Trimming and Filtering Data

learning-objectives

  • Know why data may need to be filtered or trimmed
  • Know some of the basic functionalities of Trimmomatic
  • Use Trimmomatic to trim a FastQ file

Filtering and trimming of data

As the FastQ/FastQC lesson suggests, DNA generated from a sequencing experiment will have errors. One of the reasons we want to generate millions of reads in a high-throughput sequencing experiment is so that we have more than enough data to be able to get an “average” (multiple observations at the same location). Still though, there are limitations to sequencing technologies, and if our Phred score indicates that some reads or some portions of reads are of low quality, we may want to remove those data. Also, in generating a library for DNA sequencing, we often need to attach adapter sequences as part of the PCR/cloning of the sequence. Trimming can remove these contaminating sequences as well.

Trimmomatic is a popular software for trimming sequencing reads. There are a number of operations you can perform to selectively trim individual sequences. Remember, as FastQ file may contain perhaps millions of individual sequencing reads. When you use Trimmomatic, you will usually use a quality report (like the FastQC report) to decide, what operations on average, will give you the desired result. For example, if you generally have good sequence data (high Phred score) for the first 100 bases of your reads, but then the average quality is low for the last 25 bases, you might want to trim the last 25 bases off all reads. If you have adapters on your sequence that take up the first 15 bases, you may want to remove those before analyzing your data.
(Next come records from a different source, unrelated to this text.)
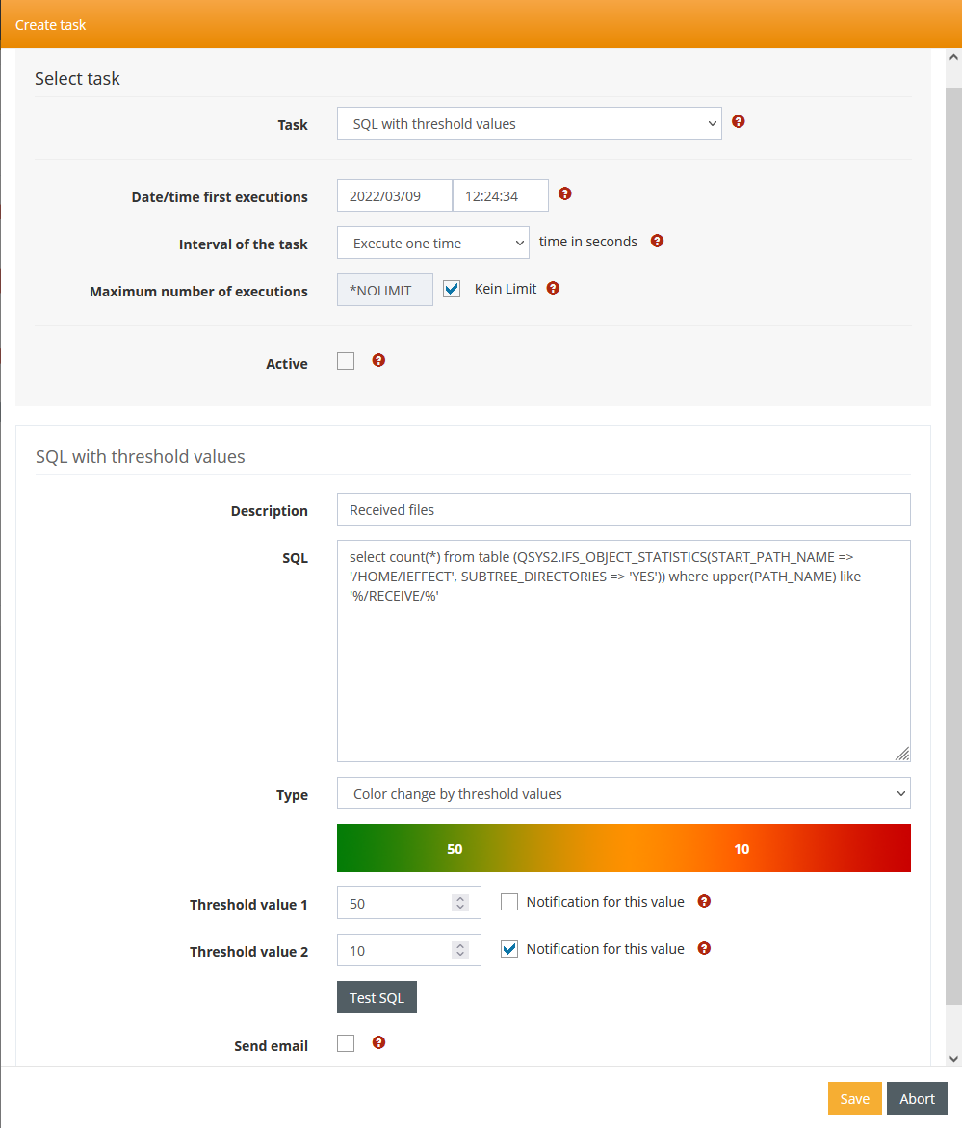962x1128 pixels.
Task: Click help icon next to Task dropdown
Action: (739, 122)
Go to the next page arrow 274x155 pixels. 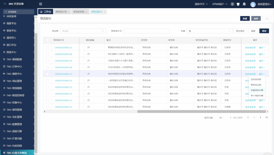tap(260, 118)
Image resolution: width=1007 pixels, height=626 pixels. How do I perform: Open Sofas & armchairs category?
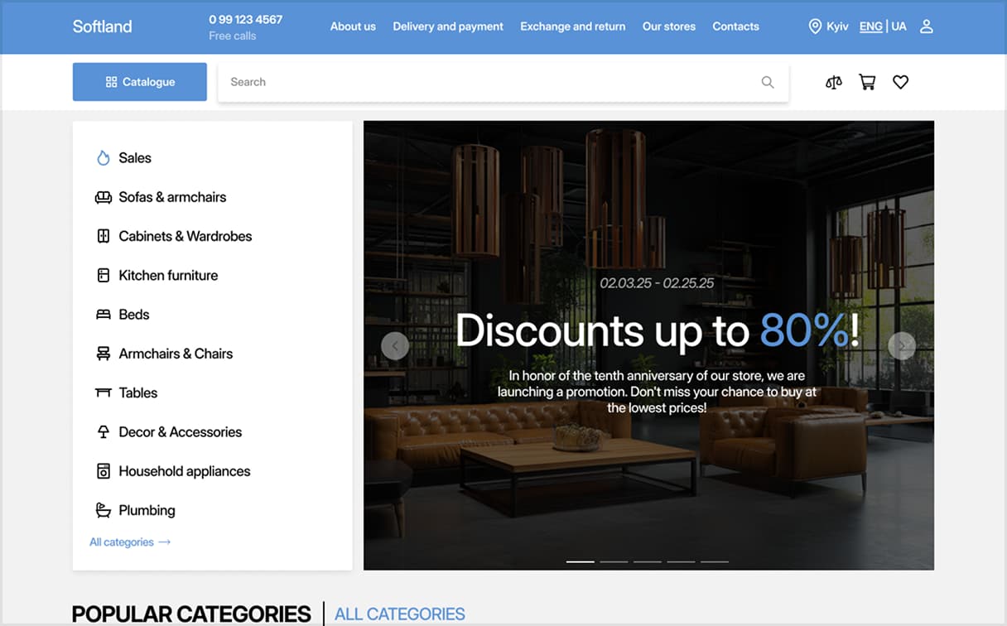tap(172, 197)
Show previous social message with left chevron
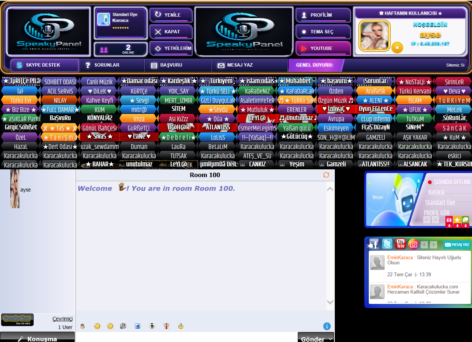The width and height of the screenshot is (472, 342). (424, 245)
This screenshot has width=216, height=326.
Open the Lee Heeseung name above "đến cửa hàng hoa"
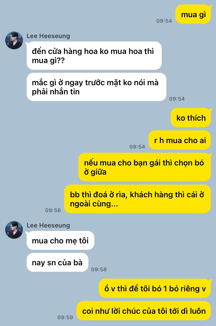pyautogui.click(x=48, y=36)
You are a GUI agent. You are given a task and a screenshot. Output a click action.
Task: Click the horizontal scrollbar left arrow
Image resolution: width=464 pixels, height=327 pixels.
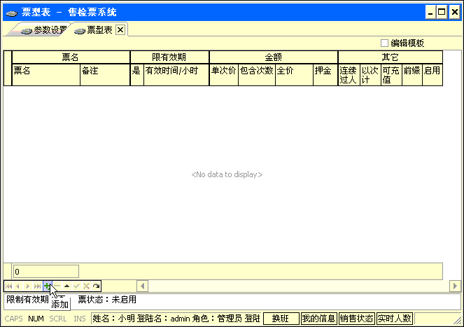(x=142, y=286)
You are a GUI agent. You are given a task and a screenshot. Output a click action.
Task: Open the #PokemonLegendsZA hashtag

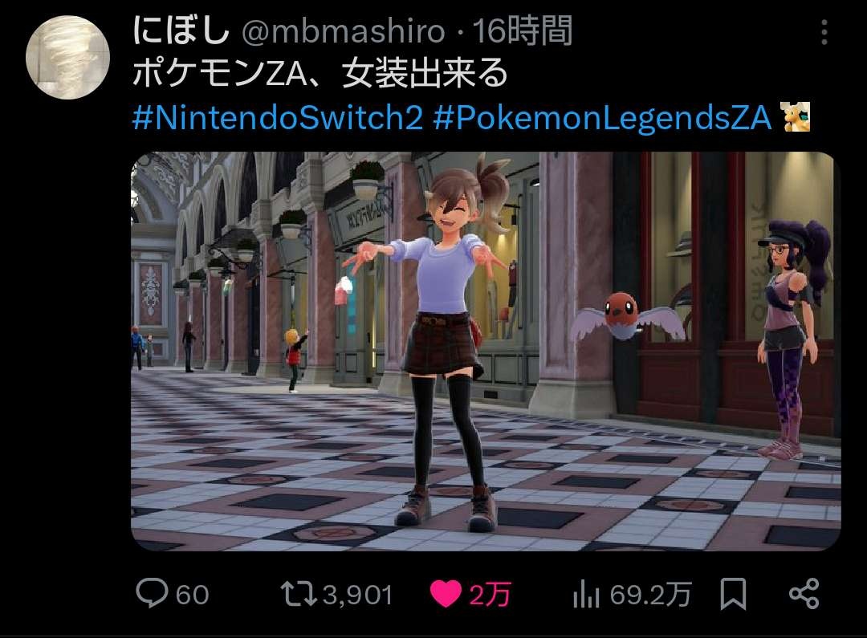(x=603, y=118)
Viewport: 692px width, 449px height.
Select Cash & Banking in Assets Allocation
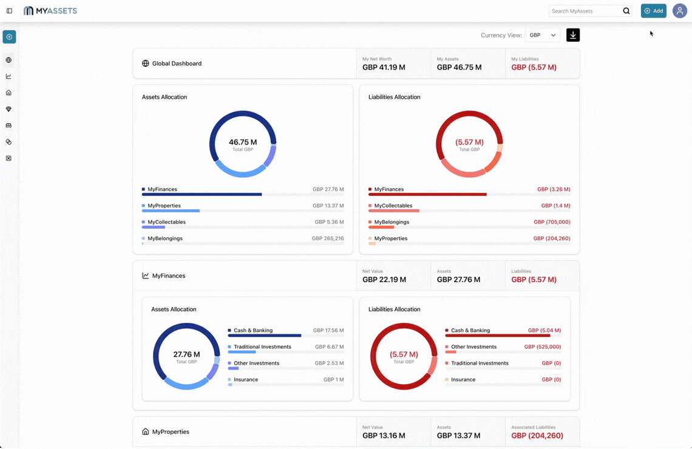click(253, 331)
Trimmomatic Functionalities

The Trimmomatic website has a manual with the full description of functionalities. Here are just a few to consider (taken from the Trimmomatic manual):

Trimmomatic Function Description Example usage
SLIDINGWINDOW Perform a sliding window trimming, cutting once the average quality within the window falls below a threshold. By considering multiple bases, a single poor quality base will not cause the removal of high quality data later in the read
  • SLIDINGWINDOW:<windowSize>:<requiredQuality>
    
  • windowSize: specifies the number of bases to average across

  • requiredQuality: specifies the average quality required

HEADCROP Removes the specified number of bases, regardless of quality, from the beginning of the read
  • HEADCROP:<length>
    
  • length: The number of bases to remove from the start of the read

MINLEN Removes reads that fall below the specified minimal length. If required, it should normally be after all other processing steps. Reads removed by this step will be counted and included in the „dropped reads‟ count presented in the Trimmomatic summary
  • MINLEN:<length>
    
  • length: Specifies the minimum length of reads to be kept

Use Trimmomatic to trim and filter RNA-Seq reads

Using the Jupyter Notebook, you will run Trimmomatic using the SLIDINGWINDOW and MINLEN functions. Then use FastQC to see how your trim settings have changed (and hopefully improved) the quality of the data.

  1. Access the JupyterLab Lesson on CyVerse and complete Notebook 2: Trimming bad data

    Notebook Preview

    This is a preview of the notebook in this lesson. Go back to JupyterLab Lesson on CyVerse to launch and use the interactive notebook.

Questions

Question

  1. What are some reasons why sequencing data may need to be trimmed and/or filtered
  2. What does the Trimmomatic SLIDINGWINDOW function do?

Bonus

Examine your FastQC report before and after trimming. What are some differences you can spot? Did trimming help? What settings might you change next to improve the outcome?